Réduire le déficit, quitte à rogner sur la croissance ? Dans son projet de loi de finance (PLF) et de financement de la sécurité sociale (PLFSS), le gouvernement affiche une ambition d'économies drastiques, au point d'affaiblir un peu la perspective de croissance pour 2025.

Baisse des dépenses, hausse des recettes : l'exécutif actionne les deux leviers des comptes de l'Etat pour trouver les 60 milliards d'euros censés lui permettre de ramener le déficit à 5% du Produit intérieur brut (PIB) en 2025, mais « toute réduction du déficit public a des effets négatifs sur l'activité à court terme », note François Ecalle, président du site spécialisé Fipeco et ex-magistrat à la Cour des comptes.

L'effort budgétaire, qui représente, en tendance, 60 milliards d'euros et 2 points de PIB, « est une énorme cure d'austérité », commente pour l'AFP Gabriel Zucman, économiste, professeur à l'Ecole normale supérieure, pour qui « en général » ce genre de mesures « se traduit par des effets récessifs notables ». L'exécutif lui-même concède que les mesures proposées dans le PLF pourraient coûter 0,1% à 0,2% à la croissance du PIB, qu'il anticipe à 1,1% pour 2025.

Vendredi matin, devant la commission des finances de l'Assemblée nationale, le ministre de l'Economie Antoine Armand a affirmé essayer « de réduire autant que possible l'impact sur l'activité ». Mais selon un avis du Haut conseil des finances publiques (HCFP) publié jeudi, le gouvernement « suppose que, sans ajustement budgétaire, la croissance aurait été en forte hausse en 2025, à un niveau de 1,7% », soit une différence de 0,6% avec l'anticipation actuelle.

Pour déterminer l'impact du PLF sur la croissance, « les modalités importent. En particulier le choix entre la fiscalité et les dépenses », explique Denis Ferrand, directeur général de l'institut Rexecode. Choisir de réduire les dépenses de prestations sociales a par exemple « un effet immédiat » sur la croissance, mais « beaucoup moins sur le long terme », estime François Ecalle.
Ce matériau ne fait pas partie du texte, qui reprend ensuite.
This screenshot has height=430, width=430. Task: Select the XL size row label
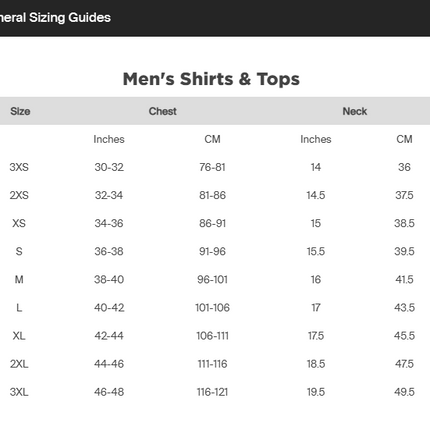point(19,336)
A l'inverse, la fiscalité sur les entreprises « n'a pas tellement d'effets immédiats mais beaucoup plus sur le long terme », complète le spécialiste, notamment sur la décision des entreprises d'investir ou non.

A Bercy, Antoine Armand considère que les effets du budget 2025 seront « réduits » en raison « des personnes et des acteurs » concernés. Pour appuyer son propos, le ministre met en avant deux des mesures phare du PLF : les contributions « exceptionnelles » demandées aux ménages les plus riches et aux 400 plus grosses entreprises. Des mesures temporaires, et circonscrites, censées limiter « l'impact sur la croissance », selon M. Armand.
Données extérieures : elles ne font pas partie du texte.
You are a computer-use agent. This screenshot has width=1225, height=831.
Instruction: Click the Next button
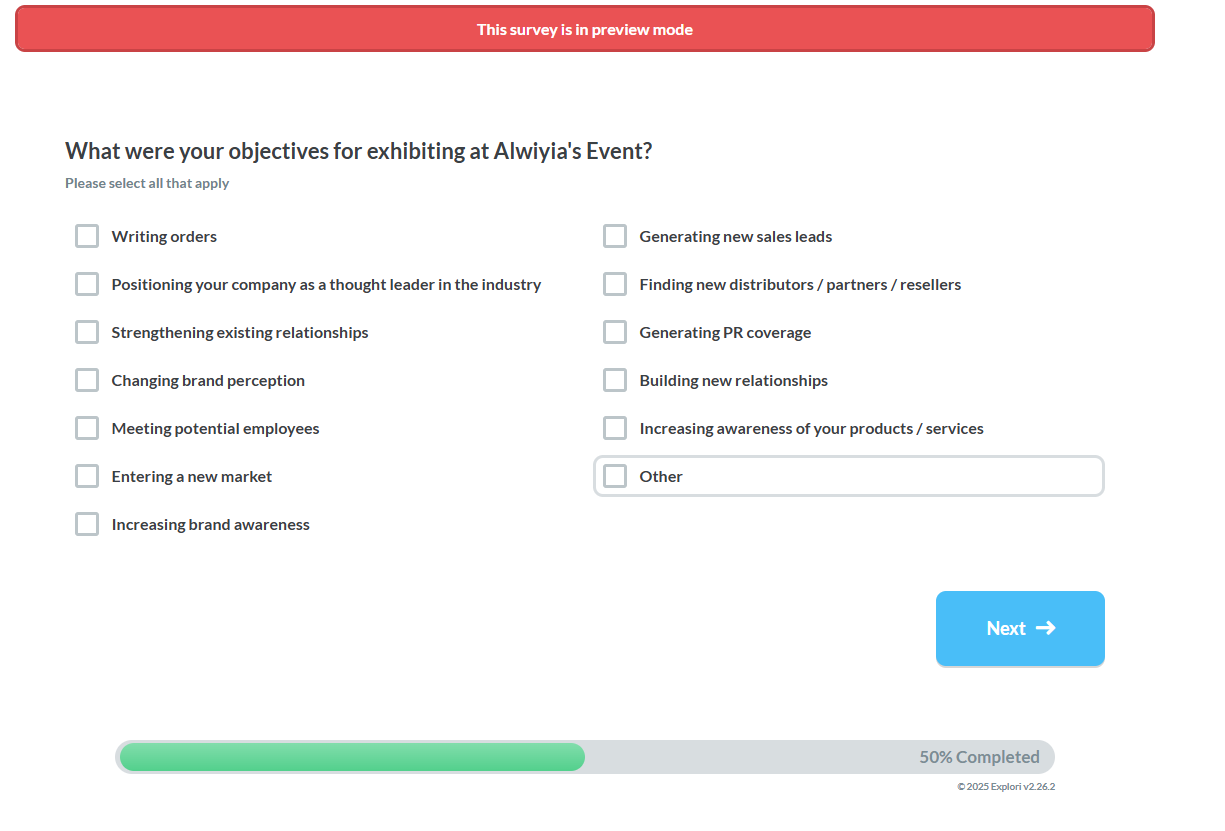point(1005,628)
Des « hypothèses favorables »

« Si c'est vraiment exceptionnel, les agents ne modifient pas leur comportement », confirme François Ecalle. « Le problème est : est-ce crédible ? Je ne suis pas sûr », nuance le spécialiste, pour qui, d'expérience, les hausses d'impôts présentées comme temporaires finissent par s'inscrire dans le temps.

La prévision de croissance du gouvernement pour 2025, anticipée à 1,1%, « apparaît en premier lieu un peu élevée », écrit le Haut conseil des finances publiques, notamment en raison du « repli de la demande publique et des mesures de hausse des prélèvements obligatoires » prévus par le PLF.

L'institution considère que, pour compenser l'impact du budget, le gouvernement a choisi de retenir des « hypothèses favorables » dans son anticipation de croissance, notamment sur « l'investissement des entreprises et la baisse du taux d'épargne des ménages ». Autrement dit, concernant ce dernier point : le gouvernement mise un rebond de la consommation, en berne en 2024.

L'incertitude politique et fiscale pourrait « conduire certains ménages à épargner »

Mais l'incertitude politique et fiscale du moment pourrait au contraire « conduire certains ménages à épargner », affirme François Ecalle. Selon Gabriel Zucman, pour stabiliser la dette publique, « l'essentiel est d'augmenter la croissance ». Or sur les 60 milliards d'euros d'efforts budgétaires prônés par le gouvernement, 40 milliards reposent sur des réductions de dépenses publiques, pourtant « l'un des moteurs essentiels de la croissance », indique Zucman.

« Si on réduit les dépenses dans l'éducation, dans les infrastructures, dans la santé », alors que la dépense publique est « l'un des moteurs essentiels de la croissance, on risque de se tirer une balle dans le pied », insiste l'économiste. « Pensant réduire le déficit, on risque de casser la croissance et d'exacerber les problèmes de dettes publiques auquel on fait face aujourd'hui », conclut Gabriel Zucman.